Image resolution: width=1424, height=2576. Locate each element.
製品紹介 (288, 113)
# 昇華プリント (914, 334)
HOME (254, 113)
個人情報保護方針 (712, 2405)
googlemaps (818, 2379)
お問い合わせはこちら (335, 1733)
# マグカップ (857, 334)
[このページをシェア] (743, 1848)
══════════
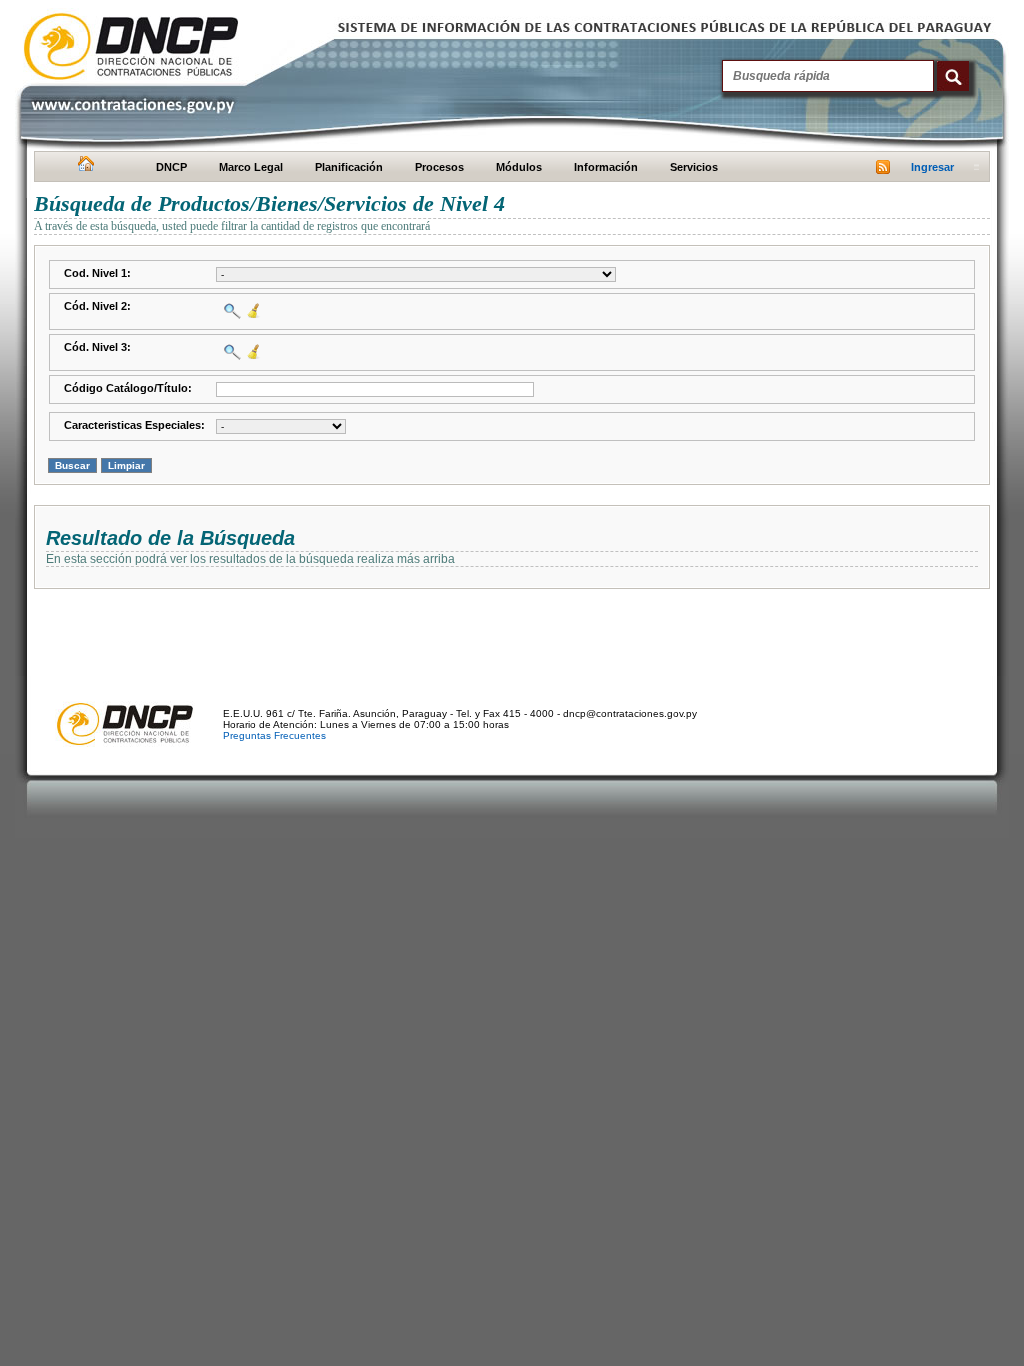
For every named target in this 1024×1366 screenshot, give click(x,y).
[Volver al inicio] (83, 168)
══════════
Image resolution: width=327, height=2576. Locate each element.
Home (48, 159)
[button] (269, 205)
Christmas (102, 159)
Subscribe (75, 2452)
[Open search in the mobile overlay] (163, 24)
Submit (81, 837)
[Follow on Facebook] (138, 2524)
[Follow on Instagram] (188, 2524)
══════════
:: PROBLEM TO WORK ON ::
When a line in the material above holds the word "resolution", copy that line.

:: REPLY TO THE EXERCISE ::
Image resolution: width=1424, height=2576. Locate each element.
Image resolution: width=327, height=2576. Locate each element.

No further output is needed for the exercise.